Salih Baba için değişikliği olmayan hareketsiz geçen günlerin birinde, şeyhinin
irşad faaliyetlerini sürdürdüğü Kırtıloğlu
Tekkesi’nde Yunus Emre, Niyazi Mısrî ve Kuddusi Baba gibi büyüklerin hikmetli şiirlerinden beyit ve kıtaların okunmakta olduğubir
sohbettemüritlerin bir kısmı, bizim kolun büyüklerinde de şair olsaydı da, onların şiirlerini
okusaydık, deyince, Şeyh Piri Sami Hazretleri:
- Bu bir himmet işidir, şiiri bizim Salih bile
söyler, diyerek eliyle arka taraflarda gizlenmiş olan Salih Baba’ya işaret edince, o güne
kadar şiirle bir ilgisi olmadığı halde Salih
Baba o anda varidat ile dolarak irticalen şiir
söylemeye başlamış ve yine o anda ‘fena’ya
kavuşmuştur.
Piri Sami Hazretleri kendisine, “Yeter Salih”, deyinceye kadar şiir söylemeye devam
eden Salih Baba, bu
emirden sonra da başladığı gibi, kesilmiştir.
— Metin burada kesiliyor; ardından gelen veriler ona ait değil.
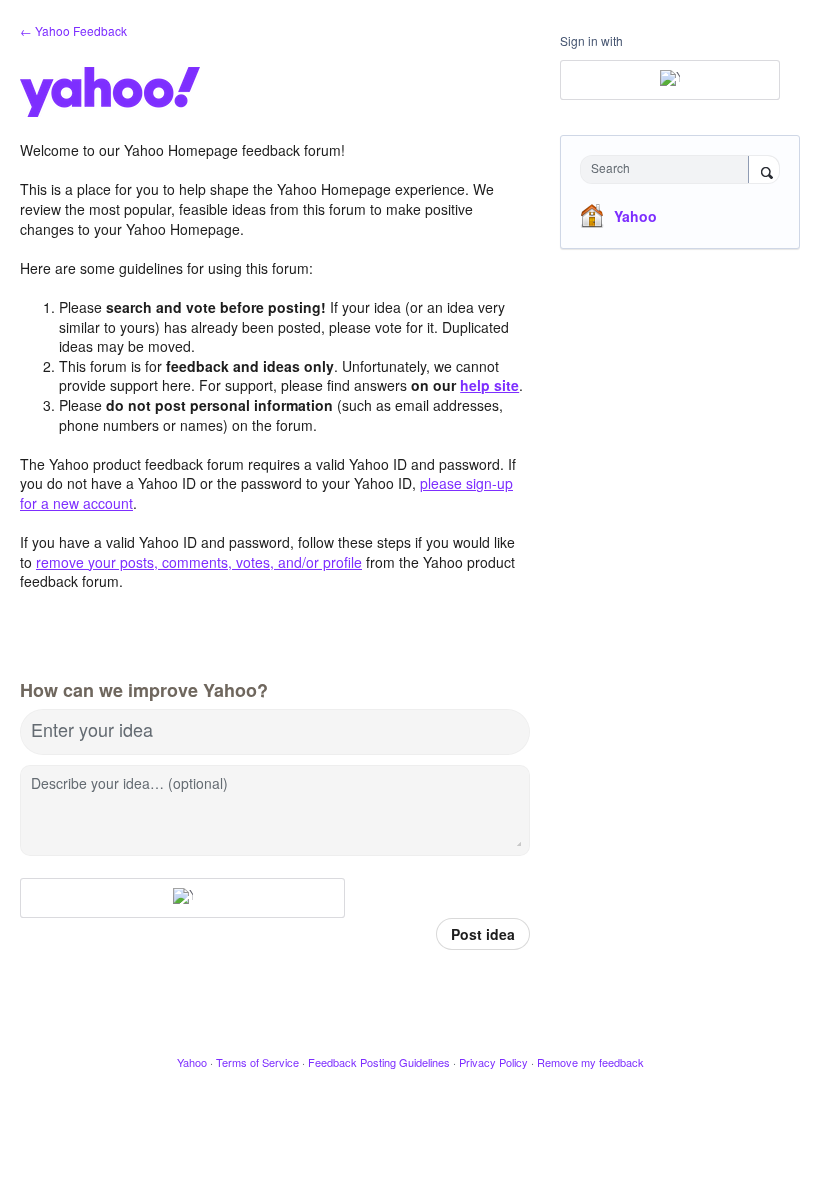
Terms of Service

Salih Baba’nın
“Rabıta-i Nakş-ı Hayâlî “ isimli divanı bu
feyiz anlarının mahsulüdür.
Salih Baba’nın şiirleri Mehmed Sami
Efendi’nin müritlerinden Adnan Efendi tarafından Râbıta-i Nakş-ı Hayâlî adıyla yazıya
geçirilmiştir.
İlim ve tetkikatı, tecrübe ve sanatı olmadığı halde, aniden ve irticalen söylediği şiirleri yüksek ve muvazeneli bir ilmin tecellisi
olan; birçok şiirinde ayet ve hadislere yer
veren Salih Baba’nın aruz vezniyle yazdığı
manzumelerinde dili ağır, hece ölçüsüyle
yazdıklarında oldukça sadedir. Şairin Râbıtai Nakş-ı Hayâlî adlı divanı dışında iki eserinin
daha olduğu, ancak bunların 1939 Erzincan
depreminde kaybolduğu söylenmektedir.
Râbıta-i Nakş-ı Hayâlî’ de hem divan edebiyatı hem halk edebiyatı nazım şekilleri yer
almaktadır. “Fenâfi’ş-şeyh” makamının hallerinden ibaret olan divanı tarikat âdâbını, müridlik hallerini ve mürşidlerin örnek davranışlarını anlatır. Eserde seksen dört gazel, on
beş kaside, dokuz murabba, on altı muhammes, iki müseddes, bir müstezad, mesnevi
kafiye düzeniyle yazılmış dört manzume, yirmi altı koşma, beş dizeden oluşan bentler ve
hece vezniyle altı manzume bulunmaktadır.
Sâlih Baba’nın şiirleri günümüzde Erzincan,
Gümüşhane, Bayburt ve Erzurum yörelerinde makam eşliğinde ilâhi şeklinde okunmaktadır. (İslâm Ansiklopedisi)
1906 yılında Erzincan’da vefat eden Salih Baba Erzincan’da Kırtıloğlu Tekkesi yakınında Akmezarlık’a defnedilmiştir.